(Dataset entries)
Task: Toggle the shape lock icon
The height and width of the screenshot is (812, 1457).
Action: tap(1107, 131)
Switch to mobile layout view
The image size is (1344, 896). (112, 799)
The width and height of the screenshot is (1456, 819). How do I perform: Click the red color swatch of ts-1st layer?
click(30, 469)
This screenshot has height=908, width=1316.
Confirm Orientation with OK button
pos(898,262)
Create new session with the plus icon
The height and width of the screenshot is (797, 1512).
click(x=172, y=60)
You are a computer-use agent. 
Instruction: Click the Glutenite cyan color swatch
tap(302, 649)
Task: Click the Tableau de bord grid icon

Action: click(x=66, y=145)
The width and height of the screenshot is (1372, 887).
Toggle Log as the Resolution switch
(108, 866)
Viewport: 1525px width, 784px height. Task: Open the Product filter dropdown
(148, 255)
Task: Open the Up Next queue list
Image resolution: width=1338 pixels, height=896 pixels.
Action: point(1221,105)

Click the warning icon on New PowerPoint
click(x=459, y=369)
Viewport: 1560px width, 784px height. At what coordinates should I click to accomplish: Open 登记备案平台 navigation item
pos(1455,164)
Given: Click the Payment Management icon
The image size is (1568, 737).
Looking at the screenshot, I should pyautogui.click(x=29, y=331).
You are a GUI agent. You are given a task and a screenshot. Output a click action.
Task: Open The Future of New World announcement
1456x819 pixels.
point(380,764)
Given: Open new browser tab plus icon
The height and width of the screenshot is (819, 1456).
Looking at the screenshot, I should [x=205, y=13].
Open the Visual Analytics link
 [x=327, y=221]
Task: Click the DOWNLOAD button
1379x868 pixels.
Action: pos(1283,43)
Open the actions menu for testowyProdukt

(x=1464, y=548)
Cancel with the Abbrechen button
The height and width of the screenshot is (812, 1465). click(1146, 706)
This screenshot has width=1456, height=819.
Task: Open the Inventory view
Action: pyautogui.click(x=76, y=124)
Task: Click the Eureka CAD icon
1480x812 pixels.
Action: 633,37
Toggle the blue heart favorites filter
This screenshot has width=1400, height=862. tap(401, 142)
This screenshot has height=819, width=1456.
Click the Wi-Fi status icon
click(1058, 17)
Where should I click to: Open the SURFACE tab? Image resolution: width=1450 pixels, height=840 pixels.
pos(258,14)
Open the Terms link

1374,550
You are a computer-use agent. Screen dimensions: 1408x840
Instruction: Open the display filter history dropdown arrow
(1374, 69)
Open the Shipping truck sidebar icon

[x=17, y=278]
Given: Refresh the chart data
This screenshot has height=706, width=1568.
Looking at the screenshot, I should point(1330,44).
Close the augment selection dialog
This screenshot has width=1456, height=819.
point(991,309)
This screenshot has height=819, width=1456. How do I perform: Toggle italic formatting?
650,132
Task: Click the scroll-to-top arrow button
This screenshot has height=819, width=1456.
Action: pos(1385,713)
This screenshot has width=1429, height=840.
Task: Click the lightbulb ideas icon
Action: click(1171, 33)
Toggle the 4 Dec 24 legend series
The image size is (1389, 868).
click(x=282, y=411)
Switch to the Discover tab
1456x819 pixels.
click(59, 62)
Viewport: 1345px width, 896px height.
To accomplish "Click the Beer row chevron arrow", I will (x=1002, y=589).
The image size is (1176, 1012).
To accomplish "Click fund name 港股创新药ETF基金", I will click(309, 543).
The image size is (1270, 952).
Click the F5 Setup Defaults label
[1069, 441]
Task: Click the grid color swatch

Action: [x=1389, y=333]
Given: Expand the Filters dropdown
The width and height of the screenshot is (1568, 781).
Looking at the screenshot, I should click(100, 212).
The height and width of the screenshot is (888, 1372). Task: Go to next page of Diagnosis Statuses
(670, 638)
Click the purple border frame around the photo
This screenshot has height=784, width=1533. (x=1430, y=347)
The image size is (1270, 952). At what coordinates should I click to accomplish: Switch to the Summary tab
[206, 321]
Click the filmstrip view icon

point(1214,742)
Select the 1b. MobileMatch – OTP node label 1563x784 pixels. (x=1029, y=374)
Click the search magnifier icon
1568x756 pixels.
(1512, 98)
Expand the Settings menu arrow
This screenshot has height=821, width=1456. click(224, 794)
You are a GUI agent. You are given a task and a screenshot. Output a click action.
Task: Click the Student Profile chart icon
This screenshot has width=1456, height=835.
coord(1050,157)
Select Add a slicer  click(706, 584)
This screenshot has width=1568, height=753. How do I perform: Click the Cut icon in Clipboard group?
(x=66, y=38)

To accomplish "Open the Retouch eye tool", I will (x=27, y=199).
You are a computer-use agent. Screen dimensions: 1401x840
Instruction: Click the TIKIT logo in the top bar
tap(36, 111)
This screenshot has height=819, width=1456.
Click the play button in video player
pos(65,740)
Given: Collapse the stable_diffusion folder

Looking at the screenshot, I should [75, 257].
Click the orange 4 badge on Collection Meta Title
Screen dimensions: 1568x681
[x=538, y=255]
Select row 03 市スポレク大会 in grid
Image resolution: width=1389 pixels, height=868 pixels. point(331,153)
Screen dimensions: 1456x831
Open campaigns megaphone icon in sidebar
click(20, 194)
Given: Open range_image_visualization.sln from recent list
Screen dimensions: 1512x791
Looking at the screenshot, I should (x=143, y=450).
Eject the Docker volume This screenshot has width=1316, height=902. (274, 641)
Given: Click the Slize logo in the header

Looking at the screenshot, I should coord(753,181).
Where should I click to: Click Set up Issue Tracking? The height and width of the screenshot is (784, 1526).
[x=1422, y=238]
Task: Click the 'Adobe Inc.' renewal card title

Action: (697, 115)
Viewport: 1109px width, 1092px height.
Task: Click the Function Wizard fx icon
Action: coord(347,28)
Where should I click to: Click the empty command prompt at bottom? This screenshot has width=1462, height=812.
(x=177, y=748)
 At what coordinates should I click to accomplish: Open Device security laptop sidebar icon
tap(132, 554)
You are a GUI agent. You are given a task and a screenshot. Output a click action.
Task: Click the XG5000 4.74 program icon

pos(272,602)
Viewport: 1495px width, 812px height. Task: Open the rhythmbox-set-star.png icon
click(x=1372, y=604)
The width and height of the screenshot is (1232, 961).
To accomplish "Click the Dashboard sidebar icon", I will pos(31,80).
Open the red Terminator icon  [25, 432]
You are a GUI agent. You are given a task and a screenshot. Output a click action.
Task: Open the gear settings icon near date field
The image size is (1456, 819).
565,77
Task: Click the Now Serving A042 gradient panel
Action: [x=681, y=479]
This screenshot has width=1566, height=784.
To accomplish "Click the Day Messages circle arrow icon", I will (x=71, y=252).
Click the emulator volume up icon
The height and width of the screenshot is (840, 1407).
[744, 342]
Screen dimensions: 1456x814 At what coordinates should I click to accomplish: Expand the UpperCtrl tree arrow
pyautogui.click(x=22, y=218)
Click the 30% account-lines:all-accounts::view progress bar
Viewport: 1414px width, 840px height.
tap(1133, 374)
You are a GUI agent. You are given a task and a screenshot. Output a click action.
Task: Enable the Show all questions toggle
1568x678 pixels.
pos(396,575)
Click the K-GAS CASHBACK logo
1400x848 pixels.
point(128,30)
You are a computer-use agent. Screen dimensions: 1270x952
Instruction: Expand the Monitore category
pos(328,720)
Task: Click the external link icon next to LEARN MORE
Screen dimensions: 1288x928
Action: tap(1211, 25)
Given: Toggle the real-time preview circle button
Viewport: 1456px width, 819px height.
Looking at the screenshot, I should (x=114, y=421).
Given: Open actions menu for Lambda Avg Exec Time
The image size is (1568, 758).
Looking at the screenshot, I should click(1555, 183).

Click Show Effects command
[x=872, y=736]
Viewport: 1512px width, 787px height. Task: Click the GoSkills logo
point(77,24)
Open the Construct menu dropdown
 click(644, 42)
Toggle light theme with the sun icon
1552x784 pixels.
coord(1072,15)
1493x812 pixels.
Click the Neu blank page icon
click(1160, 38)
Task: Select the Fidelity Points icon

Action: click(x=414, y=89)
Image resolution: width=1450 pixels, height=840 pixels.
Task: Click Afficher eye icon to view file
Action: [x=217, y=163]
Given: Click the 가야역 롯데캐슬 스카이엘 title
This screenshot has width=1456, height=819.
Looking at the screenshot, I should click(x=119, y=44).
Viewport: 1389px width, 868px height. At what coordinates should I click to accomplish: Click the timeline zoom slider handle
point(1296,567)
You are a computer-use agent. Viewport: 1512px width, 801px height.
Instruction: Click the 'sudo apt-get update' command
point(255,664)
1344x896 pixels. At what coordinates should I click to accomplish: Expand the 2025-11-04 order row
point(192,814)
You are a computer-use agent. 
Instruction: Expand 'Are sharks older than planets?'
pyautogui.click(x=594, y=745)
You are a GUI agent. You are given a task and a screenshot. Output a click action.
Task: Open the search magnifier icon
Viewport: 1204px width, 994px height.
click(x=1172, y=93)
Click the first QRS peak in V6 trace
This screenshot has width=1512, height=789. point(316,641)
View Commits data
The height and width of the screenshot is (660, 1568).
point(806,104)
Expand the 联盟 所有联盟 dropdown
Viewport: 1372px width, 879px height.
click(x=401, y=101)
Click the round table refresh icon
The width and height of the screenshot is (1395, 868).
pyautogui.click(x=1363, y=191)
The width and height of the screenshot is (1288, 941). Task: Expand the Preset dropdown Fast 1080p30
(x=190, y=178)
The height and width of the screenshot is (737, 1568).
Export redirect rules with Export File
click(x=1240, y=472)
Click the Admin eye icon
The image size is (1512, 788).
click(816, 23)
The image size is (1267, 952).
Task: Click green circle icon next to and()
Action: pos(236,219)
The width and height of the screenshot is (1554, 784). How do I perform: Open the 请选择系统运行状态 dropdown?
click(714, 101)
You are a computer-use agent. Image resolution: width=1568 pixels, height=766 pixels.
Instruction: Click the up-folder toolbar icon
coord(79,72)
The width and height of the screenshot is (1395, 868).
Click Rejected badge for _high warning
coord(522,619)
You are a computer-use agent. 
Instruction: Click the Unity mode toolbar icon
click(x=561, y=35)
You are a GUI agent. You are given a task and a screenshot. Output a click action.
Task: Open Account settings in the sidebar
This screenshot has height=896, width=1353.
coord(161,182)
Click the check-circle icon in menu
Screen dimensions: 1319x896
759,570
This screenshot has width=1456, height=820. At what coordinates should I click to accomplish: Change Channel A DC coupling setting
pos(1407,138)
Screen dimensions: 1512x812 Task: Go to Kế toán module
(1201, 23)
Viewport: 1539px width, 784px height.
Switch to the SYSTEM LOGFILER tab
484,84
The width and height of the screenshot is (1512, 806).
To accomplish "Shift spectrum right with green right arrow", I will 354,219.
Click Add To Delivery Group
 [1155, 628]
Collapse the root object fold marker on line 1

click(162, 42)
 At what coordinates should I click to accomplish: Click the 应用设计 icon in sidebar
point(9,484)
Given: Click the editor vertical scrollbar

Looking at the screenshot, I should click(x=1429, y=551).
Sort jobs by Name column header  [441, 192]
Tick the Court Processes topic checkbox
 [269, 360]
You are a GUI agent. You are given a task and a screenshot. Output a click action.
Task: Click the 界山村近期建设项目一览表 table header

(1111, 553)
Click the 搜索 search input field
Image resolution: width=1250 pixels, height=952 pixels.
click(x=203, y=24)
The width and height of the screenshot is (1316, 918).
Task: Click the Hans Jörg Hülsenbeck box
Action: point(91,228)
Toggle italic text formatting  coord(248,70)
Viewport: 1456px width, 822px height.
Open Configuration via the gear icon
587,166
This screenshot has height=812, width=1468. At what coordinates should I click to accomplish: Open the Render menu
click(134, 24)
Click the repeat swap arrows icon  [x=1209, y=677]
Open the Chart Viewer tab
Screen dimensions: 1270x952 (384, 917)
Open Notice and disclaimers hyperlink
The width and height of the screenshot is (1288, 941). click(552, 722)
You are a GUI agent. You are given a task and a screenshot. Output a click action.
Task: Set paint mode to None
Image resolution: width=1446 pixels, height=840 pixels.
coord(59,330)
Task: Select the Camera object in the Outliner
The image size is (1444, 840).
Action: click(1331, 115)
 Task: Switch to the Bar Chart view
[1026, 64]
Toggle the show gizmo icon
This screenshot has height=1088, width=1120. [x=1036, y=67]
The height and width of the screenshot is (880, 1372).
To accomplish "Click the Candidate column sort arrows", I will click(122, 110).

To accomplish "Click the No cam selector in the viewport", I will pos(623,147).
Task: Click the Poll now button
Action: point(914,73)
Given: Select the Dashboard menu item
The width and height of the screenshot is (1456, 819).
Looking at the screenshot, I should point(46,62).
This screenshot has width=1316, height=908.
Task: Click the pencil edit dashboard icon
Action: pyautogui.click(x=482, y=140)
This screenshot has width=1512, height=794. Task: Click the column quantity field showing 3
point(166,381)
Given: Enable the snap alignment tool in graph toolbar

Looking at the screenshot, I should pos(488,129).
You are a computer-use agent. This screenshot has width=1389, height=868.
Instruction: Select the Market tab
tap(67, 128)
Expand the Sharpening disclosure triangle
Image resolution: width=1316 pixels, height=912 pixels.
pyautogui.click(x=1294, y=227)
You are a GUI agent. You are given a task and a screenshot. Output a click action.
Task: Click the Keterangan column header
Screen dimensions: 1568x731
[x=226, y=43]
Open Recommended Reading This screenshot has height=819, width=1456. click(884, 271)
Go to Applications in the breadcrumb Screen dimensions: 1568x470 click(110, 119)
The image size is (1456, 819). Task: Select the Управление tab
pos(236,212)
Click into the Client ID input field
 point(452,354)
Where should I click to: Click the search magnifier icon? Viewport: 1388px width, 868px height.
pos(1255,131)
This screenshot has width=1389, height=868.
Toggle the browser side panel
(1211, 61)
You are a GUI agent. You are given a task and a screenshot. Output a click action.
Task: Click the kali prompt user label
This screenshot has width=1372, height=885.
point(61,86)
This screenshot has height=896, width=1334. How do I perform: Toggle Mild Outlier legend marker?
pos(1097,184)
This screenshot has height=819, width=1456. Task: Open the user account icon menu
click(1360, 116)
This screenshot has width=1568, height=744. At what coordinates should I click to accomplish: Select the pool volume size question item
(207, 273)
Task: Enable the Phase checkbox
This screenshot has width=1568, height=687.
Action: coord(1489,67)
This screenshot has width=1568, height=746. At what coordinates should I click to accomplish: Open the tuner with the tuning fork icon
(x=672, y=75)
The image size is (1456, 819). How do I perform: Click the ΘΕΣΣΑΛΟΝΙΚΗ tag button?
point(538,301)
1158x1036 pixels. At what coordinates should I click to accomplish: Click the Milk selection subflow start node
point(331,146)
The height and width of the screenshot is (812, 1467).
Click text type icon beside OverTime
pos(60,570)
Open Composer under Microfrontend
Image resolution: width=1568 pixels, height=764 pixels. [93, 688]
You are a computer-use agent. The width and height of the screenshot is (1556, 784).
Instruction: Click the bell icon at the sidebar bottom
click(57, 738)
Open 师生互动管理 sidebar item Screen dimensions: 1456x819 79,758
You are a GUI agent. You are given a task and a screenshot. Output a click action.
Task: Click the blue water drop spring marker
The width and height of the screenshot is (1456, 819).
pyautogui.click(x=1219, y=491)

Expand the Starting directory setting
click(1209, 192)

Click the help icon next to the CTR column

**Exercise aim**
Wherever the string "plus" appears in the data above, copy the line it sits in.

**Answer box**
Create new session with the plus icon
Given: Open new browser tab plus icon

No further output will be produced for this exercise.